“This is part of Black Lives Matter,” says Tracy Schroepfer, MSW, PhD, a professor at the University of Wisconsin–Madison Sandra Rosenbaum School of Social Work.
“Racism and discrimination are embedded in systems. We need to dig through policies and practices and make changes to meet the needs of all older adults, in particular older adults of color.”
Schroepfer works with older adults across racial and ethnic communities. She’s part of a collaborative local effort to ensure that older adults in Dane County can receive care that honors their cultural practices and beliefs.
The project was spurred by a presentation that Schroepfer gave to social workers at NewBridge, a nonprofit formed by the merger of four senior coalitions in the greater Madison area with the Hmong Institute.
“When I do workshops for social workers, I talk a lot about our professional boundaries and the code of ethics,” says Schroepfer. “The boundaries seem very firm, but there is flexibility within the code of ethics to honor the beliefs and values of different communities.”
A few days after the NewBridge workshop, Schroepfer received a call from a supervisor there.
The supervisor told Schroepfer, “Our social workers who are Hmong feel that the code of ethics totally ignores their culture. There’s not the flexibility that they need. They can’t bill for the work they want to do.”
Schroepfer gently explained that the problem wasn’t the code of ethics. It was the case management standards that had been written as part of NewBridge’s merger process. She suggested meeting with Hmong leaders to better understand the situation.
“After meeting with the Hmong community, we met with health care leaders in the African American and Latinx communities,” says Schroepfer. “These meetings were very, very illuminating. It became really clear how there could be issues.”
For example, the case management standards didn’t allow staff to bill for transportation, since that usually involves simply driving older adults to appointments.

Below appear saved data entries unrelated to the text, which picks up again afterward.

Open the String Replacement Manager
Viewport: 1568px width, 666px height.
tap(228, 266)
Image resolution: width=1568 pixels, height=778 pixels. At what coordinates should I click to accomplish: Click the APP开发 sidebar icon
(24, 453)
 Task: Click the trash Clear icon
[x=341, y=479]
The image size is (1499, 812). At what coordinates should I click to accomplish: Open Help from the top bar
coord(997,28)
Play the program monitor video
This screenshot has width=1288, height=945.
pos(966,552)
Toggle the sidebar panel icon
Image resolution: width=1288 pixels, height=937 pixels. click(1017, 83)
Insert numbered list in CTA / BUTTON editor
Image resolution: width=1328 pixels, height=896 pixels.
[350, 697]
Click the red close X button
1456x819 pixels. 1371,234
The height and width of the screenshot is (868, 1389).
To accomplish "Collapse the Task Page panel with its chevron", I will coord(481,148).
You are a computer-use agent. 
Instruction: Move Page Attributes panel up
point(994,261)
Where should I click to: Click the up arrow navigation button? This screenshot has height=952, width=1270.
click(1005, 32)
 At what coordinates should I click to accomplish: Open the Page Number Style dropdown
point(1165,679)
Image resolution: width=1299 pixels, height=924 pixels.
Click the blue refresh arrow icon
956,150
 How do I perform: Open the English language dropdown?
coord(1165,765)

“The Hmong leaders explained the transportation services that case managers provide to Hmong elders often involve counseling,” says Schroepfer.
“When a case manager drives an elder to Milwaukee for a citizenship test, they are preparing the elder. They’re explaining what’s going to happen, because it’s not clear and the elder is concerned. On the drive back, they’re debriefing with the elder and letting them know what will happen next. It’s not just driving.”
Another issue was that the case management standards reflected the white dominant culture’s focus on the individual and their independence.
“The communities we talked to stressed the importance of interdependence,” says Schroepfer. “In some cultures, it’s the individual and their family who make decisions about goals. It’s important to be not just person centered, but family centered, even community centered.”
The information from local Hmong, African American, and Latinx leaders is now being used to make the case management standards more flexible and responsive to different cultures.
For example, one of the goals was “to promote and enhance when possible the skills of the client in accessing and utilizing supports and services.”
“Community leaders told us that due to language differences, elders may not understand the systems here,” says Schroepfer. “They may have come from other countries, where they don’t have Medicare or Medicaid and the health system is very different.”
The revised goal is “to promote and enhance the client and/or family’s trust in and ability to access and utilize supports and services, including educating on services, systems, and environments with which they’re unfamiliar.”
In addition to revising the case management standards, NewBridge is committed to engaging diverse health professionals, developing different care strategies, providing ongoing training opportunities that stress cultural humility, and clarifying case manager roles and responsibilities.
“We all have biases,” says Schroepfer. “What’s really important is that we continue to reflect on them and the role that they play. We look through our own lens. We need to be open to considering other people’s lenses, too.”